A primeira vez que desconfiei desta colagem de Eça à realidade do seu tempo foi com a leitura de Maria Filomena Mónica e dos historiadores sérios do nosso século XIX, não por me dizerem, como o Gouvarinho, “Há talento! Há saber”, mas por me fazerem ver sob o manto diáfano da ironia a nudez forte do real.
Depois, como disse Pedro Adão e Silva no mesmo Público em que escreve Rogério Casanova, é falso, escandalosamente falso, comparar as condições de vida do Portugal de hoje com as do tempo do Eça. Basta pensar na descrição (essa bem próxima da realidade) que ele faz das condições de vida dos camponeses de Tormes nos finais do século XIX e compará-la com as modernas condições de vida das gentes do concelho de Baião.
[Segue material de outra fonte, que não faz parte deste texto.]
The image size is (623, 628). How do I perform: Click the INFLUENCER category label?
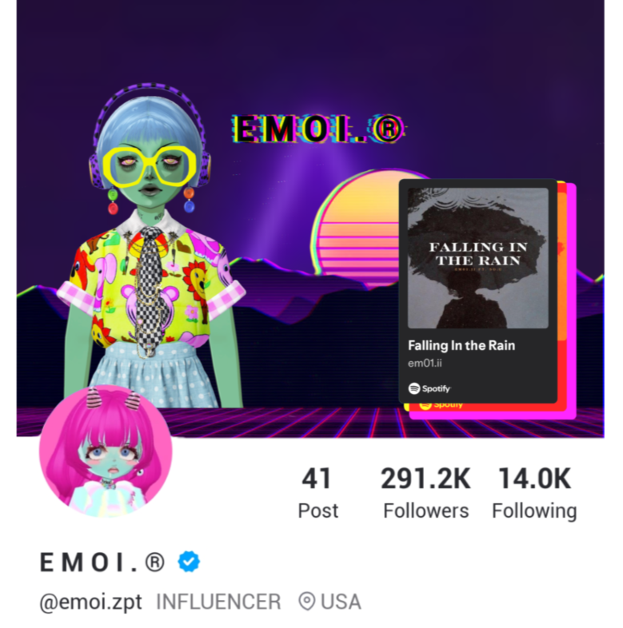(218, 602)
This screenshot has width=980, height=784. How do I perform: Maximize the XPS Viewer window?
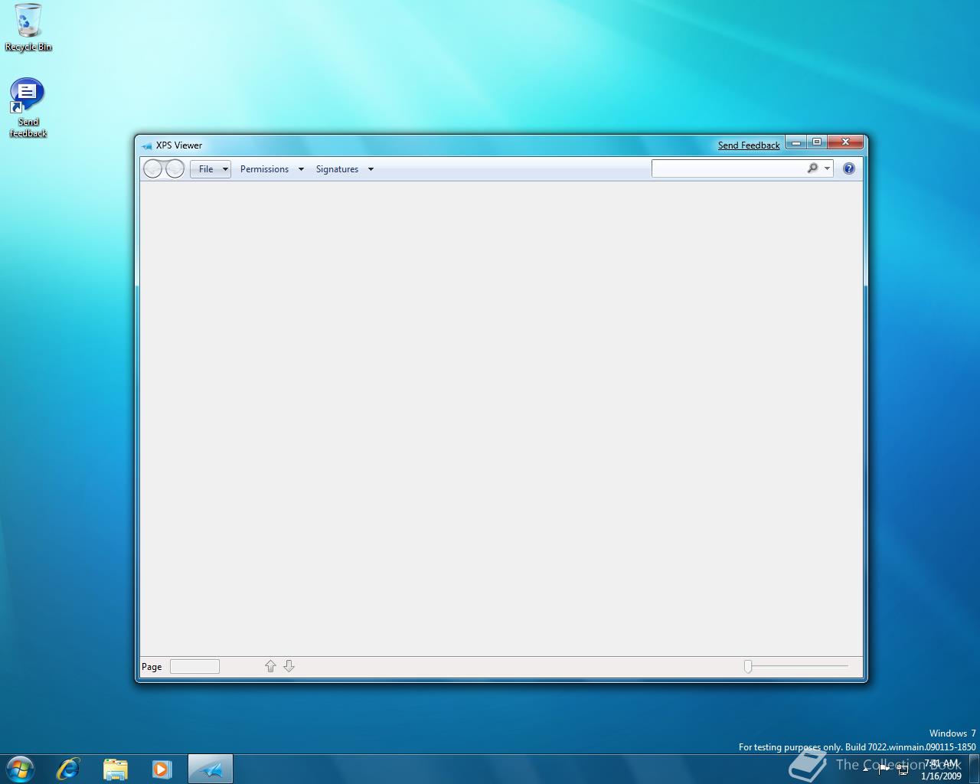tap(817, 142)
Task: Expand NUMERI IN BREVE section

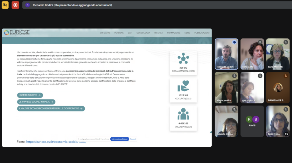Action: click(x=30, y=95)
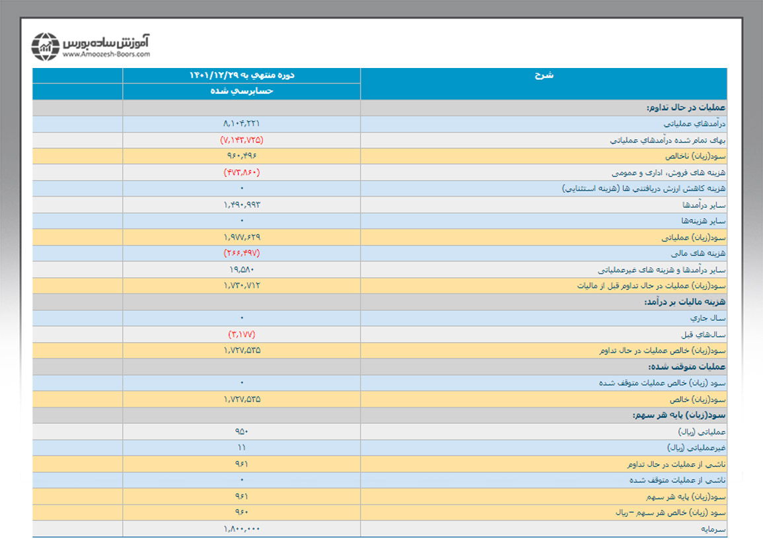Image resolution: width=763 pixels, height=548 pixels.
Task: Click the آموزش ساده بورس logo title text
Action: pyautogui.click(x=106, y=42)
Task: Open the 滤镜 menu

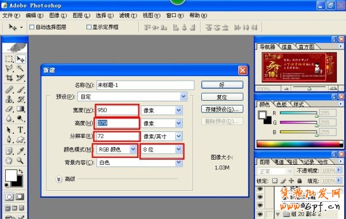Action: click(x=128, y=16)
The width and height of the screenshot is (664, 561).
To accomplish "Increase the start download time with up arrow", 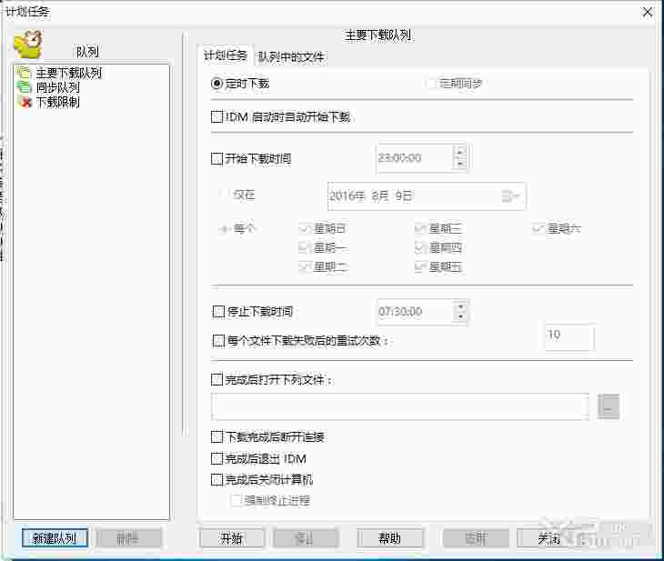I will [460, 151].
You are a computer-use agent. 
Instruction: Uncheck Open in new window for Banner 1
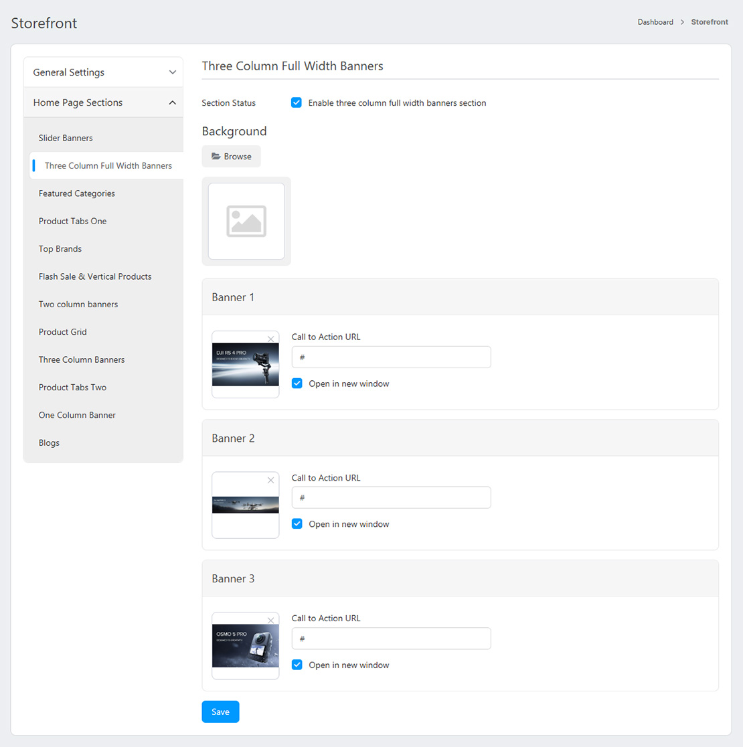click(297, 384)
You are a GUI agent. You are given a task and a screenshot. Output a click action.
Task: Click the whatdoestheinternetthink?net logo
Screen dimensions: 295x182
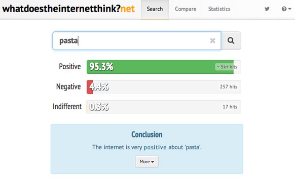click(x=68, y=9)
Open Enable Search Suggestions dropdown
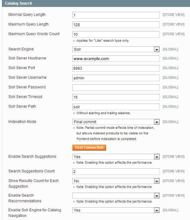The image size is (190, 220). [116, 157]
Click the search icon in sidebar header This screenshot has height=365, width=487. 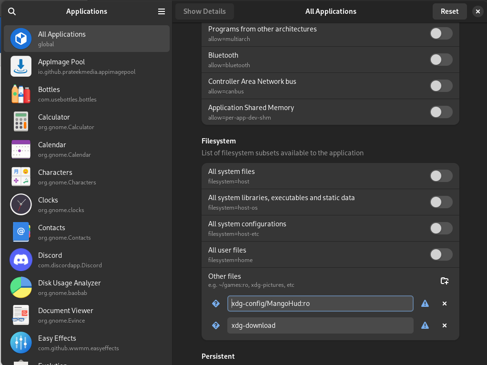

Mas deixará por isso Eça de ser nosso contemporâneo? Por certo que não. Em primeiro lugar, porque todas as obras de arte geniais, de Homero a Eça de Queirós, serão sempre contemporâneas de todos os tempos e já Marx se interrogava sobre o porquê da intensa atualidade das tragédias gregas. Depois, porque os ridículos que Eça nos revela são de todos os tempos e lugares, como o Dicionário das Ideias Feitas de Flaubert nos poderá ensinar.
O que faz a grandeza de Eça de Queirós é ter criado um mundo fictício tão perfeito que nos envolve completamente nele, para além de toda a suspensão da incredulidade: e assim ocupamos, só pela leitura, o papel do ironista que ri do objeto da sua ironia e por isso a ela se sente superior. Como aquele rei de Portugal, que, como escrevia Eça na sua correspondência, comentava que o país era uma choldra e depois ia caçar tranquilamente para Vila Viçosa.